Yoga also stresses a mind/body connection that some people think is elusive but yogis believe is essential. A good example of mind/body connection is does our mouth water when we think of apple pie? Does it elicit a good mood – a mood of contentment? On another level, are we so caught up in thinking of our problems that we cannot sleep? Are we so stressed about the difficulties we face as older adults that we develop an ulcer? Our physical bodies can affect our state of mind. We can’t walk as well as we used to so we become depressed. We take a hot bath to relax and relieve stress. Certain backbend poses can elicit a state of happiness in us. We can use different poses in yoga to make ourselves feel a certain way, and we can direct those poses specific to the older adult.
We need to remember to work on proper alignment, being careful to avoid poses that could cause problems with people with osteoporosis such as twists, lateral flexion and spinal flexion. We move gently through our poses incorporating spinal stabilization poses in every class, we feature poses that are comfortable and steady and encourage rest whenever necessary, we are cognizant of problems associated with older adults such as heart or blood pressure problems, and we urge the use of props, including chairs or walls for balance.
I have talked about asanas but I haven’t really covered the benefits of practicing yoga poses. Let’s take Big Toe pose – just a simple folding over of the body and holding your big toes. It, of course, benefits the low back. It also calms our brain to help relieve stress and anxiety, stimulates our liver and kidneys, stretches our hamstrings and calves, strengthens our thighs, improves digestion and helps relieve symptoms of menopause, headaches and insomnia. Next let’s take a look at a high lunge. It focuses on our ankles, calves, thighs, groin, abdomen, chest, shoulders, armpits and neck. It also helps with sciatica, heart problems and blood pressure problems. Warrior I focuses on the same as a high lunge, but also incorporates the lungs. It also strengthens the shoulders, arms and muscles of the back along with strengthening the thighs, calves and ankles. So even though I glossed over the poses a little, it would be exhaustive and take up the whole essay to discuss the benefits of each pose. Every pose strengthens, stretches and relaxes.
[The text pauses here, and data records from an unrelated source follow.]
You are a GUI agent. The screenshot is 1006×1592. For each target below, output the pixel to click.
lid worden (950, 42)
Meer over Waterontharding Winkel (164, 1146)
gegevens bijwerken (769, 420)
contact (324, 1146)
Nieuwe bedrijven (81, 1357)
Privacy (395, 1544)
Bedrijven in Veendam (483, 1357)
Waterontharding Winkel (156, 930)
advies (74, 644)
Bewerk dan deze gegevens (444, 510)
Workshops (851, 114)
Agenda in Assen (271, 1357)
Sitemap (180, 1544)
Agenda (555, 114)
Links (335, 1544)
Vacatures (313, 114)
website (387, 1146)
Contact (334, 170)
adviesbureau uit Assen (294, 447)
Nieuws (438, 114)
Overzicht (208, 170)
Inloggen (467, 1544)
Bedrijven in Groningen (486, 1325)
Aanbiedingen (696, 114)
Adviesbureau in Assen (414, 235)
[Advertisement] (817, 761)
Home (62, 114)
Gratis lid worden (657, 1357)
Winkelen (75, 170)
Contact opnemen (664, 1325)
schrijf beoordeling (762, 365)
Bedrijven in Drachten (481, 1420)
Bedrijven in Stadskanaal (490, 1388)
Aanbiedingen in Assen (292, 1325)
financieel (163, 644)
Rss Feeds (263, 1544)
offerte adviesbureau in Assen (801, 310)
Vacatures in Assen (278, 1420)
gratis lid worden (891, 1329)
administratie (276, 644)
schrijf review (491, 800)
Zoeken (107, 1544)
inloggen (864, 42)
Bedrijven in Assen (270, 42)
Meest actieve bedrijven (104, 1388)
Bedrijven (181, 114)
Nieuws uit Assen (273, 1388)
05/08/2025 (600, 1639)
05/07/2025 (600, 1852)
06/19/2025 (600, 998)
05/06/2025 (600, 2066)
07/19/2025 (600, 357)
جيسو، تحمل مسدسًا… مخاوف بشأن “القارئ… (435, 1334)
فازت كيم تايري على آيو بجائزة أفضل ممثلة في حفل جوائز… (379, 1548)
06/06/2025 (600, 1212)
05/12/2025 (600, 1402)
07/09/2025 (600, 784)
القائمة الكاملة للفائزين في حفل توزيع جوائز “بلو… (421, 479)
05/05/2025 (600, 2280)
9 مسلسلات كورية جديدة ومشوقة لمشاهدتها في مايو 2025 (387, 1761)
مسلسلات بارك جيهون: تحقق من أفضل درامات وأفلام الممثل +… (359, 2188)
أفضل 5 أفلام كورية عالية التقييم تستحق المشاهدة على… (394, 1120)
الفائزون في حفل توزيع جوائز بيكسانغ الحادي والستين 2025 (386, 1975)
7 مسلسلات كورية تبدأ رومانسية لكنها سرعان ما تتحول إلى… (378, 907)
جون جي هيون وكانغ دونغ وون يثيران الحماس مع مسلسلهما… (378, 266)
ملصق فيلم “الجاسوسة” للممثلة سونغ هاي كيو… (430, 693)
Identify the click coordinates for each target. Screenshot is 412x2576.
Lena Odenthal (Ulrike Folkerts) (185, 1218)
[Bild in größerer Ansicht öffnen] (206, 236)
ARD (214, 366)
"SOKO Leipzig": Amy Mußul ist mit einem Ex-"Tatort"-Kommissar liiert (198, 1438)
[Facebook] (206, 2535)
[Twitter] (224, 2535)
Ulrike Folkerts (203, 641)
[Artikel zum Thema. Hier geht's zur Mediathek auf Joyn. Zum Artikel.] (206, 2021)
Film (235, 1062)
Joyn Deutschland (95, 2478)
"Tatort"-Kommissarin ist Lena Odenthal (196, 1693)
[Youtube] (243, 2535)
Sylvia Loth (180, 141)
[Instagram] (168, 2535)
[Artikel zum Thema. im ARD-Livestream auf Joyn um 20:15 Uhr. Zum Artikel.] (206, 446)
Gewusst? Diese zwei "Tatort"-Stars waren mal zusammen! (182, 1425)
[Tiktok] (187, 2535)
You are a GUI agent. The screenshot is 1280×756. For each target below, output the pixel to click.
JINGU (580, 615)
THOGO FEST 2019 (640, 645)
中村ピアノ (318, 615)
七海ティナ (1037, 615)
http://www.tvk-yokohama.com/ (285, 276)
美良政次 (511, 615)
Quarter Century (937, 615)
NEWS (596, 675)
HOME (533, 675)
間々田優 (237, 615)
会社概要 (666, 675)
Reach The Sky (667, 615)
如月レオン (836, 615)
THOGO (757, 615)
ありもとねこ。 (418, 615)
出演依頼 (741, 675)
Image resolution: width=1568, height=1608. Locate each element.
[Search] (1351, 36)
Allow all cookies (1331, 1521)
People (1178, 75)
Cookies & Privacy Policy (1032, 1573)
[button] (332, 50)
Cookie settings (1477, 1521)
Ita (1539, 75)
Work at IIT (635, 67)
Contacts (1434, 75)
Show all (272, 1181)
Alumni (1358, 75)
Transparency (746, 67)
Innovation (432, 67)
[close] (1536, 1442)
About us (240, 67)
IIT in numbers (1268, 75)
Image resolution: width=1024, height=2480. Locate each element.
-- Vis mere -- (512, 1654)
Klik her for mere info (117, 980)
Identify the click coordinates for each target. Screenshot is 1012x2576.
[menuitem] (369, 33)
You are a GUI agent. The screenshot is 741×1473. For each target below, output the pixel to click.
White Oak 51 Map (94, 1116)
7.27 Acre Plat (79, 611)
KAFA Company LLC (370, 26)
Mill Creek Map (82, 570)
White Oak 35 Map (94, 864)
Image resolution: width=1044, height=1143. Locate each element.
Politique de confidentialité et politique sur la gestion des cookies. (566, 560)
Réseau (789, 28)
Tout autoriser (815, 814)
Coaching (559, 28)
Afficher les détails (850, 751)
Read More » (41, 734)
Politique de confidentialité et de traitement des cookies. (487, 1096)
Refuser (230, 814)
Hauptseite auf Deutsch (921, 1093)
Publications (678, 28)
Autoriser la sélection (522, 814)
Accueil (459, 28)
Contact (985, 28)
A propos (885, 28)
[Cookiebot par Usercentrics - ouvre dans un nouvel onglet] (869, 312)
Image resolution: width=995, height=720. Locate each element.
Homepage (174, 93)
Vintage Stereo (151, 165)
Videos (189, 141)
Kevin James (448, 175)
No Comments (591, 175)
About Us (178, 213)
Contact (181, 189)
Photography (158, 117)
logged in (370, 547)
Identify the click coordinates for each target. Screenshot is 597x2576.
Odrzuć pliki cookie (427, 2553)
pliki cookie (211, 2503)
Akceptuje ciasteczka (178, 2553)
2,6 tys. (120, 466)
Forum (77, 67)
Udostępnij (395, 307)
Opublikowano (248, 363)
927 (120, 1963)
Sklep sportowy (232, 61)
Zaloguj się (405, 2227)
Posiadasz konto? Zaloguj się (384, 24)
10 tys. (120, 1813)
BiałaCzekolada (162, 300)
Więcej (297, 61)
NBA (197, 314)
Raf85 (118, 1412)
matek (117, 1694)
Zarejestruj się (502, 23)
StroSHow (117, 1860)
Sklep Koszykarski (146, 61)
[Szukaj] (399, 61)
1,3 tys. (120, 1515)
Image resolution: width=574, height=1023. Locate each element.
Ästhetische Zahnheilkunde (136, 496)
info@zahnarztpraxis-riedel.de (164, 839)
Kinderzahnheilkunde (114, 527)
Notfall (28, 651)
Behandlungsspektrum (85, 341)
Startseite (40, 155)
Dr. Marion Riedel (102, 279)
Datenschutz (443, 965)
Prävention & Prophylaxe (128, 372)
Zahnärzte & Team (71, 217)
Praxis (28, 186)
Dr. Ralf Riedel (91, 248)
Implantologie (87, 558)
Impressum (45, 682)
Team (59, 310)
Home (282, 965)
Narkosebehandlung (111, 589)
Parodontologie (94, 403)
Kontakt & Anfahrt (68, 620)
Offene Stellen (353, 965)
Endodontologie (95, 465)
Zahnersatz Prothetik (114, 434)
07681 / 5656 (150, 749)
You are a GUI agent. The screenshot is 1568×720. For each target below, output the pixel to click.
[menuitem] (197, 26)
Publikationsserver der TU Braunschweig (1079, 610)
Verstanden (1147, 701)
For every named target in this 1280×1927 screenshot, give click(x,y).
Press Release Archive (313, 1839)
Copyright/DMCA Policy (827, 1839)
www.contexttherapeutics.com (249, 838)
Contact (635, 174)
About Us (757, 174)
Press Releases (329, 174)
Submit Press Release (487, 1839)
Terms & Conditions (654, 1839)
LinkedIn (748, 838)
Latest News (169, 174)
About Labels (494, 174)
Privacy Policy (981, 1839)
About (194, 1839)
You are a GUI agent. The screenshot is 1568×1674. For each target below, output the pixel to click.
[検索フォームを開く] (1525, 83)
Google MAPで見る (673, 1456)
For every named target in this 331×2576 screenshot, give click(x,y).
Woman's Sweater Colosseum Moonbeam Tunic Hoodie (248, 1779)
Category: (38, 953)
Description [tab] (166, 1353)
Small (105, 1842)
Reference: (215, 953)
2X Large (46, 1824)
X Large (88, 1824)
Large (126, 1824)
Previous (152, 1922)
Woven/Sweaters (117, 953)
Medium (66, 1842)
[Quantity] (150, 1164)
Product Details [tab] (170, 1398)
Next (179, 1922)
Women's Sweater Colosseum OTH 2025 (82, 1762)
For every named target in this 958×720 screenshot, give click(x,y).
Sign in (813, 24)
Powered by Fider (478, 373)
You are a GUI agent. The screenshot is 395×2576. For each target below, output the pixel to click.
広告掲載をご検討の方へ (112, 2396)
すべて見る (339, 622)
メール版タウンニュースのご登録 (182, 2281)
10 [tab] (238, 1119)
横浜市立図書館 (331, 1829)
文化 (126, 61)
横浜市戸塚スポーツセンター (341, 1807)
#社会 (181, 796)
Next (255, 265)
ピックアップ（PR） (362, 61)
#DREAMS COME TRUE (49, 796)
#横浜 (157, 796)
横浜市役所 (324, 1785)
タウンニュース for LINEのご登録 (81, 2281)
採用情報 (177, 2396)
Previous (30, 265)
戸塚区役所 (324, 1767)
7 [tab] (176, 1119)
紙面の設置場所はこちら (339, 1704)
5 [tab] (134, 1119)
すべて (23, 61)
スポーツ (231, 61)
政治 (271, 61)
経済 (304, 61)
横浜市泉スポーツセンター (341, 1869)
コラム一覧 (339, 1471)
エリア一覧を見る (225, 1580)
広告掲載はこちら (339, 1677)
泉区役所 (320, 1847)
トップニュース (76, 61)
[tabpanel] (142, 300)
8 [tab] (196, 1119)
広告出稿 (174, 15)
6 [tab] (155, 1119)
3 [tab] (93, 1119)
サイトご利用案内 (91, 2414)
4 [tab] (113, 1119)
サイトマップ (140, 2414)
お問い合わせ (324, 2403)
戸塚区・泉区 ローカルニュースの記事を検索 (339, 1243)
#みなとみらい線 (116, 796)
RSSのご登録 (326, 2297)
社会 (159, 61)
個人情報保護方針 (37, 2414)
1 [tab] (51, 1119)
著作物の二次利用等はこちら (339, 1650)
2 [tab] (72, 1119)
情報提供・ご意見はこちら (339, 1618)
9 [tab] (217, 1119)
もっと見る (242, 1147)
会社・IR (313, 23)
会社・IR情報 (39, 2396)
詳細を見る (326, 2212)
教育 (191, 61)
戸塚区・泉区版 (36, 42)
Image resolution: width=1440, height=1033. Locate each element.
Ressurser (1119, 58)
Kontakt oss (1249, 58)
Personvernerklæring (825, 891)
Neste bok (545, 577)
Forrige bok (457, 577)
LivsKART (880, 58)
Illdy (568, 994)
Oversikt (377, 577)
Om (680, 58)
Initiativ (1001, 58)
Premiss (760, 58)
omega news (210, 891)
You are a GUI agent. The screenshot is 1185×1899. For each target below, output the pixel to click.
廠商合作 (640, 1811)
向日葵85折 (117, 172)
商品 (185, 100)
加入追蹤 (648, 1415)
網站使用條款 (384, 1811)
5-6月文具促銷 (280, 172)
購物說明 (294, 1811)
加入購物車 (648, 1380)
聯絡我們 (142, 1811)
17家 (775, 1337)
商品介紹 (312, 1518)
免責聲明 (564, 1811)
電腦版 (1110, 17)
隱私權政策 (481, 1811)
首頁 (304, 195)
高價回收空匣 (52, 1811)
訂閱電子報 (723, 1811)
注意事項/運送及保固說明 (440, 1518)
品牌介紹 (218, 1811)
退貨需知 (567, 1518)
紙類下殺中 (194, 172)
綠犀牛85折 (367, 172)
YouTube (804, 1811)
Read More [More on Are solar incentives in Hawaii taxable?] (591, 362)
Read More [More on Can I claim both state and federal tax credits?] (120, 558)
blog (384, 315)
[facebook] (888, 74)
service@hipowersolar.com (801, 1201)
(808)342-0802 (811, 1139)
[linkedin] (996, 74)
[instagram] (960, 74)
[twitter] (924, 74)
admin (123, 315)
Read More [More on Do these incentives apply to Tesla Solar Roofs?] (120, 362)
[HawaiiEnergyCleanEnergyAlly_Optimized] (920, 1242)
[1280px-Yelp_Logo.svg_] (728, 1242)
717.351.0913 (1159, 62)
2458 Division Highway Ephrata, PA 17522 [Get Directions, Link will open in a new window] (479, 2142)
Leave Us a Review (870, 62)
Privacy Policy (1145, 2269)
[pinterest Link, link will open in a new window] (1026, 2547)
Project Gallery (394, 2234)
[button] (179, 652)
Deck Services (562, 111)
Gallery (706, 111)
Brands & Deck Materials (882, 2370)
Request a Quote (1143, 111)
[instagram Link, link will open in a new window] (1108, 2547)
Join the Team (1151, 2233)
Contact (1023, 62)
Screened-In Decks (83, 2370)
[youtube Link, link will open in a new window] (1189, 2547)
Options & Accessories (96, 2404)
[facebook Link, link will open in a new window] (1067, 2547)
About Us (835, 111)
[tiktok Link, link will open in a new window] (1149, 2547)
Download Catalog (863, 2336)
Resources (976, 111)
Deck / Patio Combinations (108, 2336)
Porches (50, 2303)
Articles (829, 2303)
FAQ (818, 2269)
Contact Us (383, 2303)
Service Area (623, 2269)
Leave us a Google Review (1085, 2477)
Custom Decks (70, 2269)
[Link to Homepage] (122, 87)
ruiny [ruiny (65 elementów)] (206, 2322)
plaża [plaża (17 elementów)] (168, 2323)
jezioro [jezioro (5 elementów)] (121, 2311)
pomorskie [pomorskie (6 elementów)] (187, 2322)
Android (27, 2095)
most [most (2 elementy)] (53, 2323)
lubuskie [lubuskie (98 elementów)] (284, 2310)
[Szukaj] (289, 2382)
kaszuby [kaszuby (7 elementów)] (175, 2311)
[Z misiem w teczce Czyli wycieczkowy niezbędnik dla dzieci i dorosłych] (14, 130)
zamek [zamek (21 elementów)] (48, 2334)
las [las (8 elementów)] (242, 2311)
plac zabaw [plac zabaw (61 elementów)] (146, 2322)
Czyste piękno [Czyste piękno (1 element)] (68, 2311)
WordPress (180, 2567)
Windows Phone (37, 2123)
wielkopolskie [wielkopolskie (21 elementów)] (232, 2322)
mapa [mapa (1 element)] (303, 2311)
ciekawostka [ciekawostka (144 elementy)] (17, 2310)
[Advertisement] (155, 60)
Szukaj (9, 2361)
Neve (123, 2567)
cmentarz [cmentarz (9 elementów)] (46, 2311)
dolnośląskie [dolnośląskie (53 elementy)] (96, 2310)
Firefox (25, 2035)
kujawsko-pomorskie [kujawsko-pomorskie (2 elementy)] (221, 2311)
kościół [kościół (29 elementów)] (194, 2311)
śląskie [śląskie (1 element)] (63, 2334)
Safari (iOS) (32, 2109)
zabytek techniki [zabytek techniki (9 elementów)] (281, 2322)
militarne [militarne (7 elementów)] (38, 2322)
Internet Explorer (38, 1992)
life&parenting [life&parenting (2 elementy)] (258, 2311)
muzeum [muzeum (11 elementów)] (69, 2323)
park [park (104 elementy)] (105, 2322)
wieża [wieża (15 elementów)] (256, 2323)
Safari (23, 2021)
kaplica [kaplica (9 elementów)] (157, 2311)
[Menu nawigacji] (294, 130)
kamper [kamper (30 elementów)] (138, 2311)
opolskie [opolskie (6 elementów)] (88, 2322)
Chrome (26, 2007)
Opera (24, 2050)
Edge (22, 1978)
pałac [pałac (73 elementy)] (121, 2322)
The purification we achieve from our twisting asanas help keep our systems working as God intended. As we wring our out visceral organs and the toxins are released into our bloodstreams, we flush them with water. Any twisting asana helps our bodies purify themselves.
Lastly, yoga also teaches us that the more we think something, the more likely we are to do it again. Our habits become deeper with more repetition. So our negative thinking or our self-flagellating inner dialogue may fuel depression. And the more an active older person sits alone or is inactive, the more they fuel their depression. So if we’re going to have a habit in our old age, let it be yoga. Let it be breathing properly, strength through asanas, meditation and purification through yoga. Let it be health in our mature years through yoga.
Karen Scully teaches Power and Hatha Yoga classes in Dallas, Texas.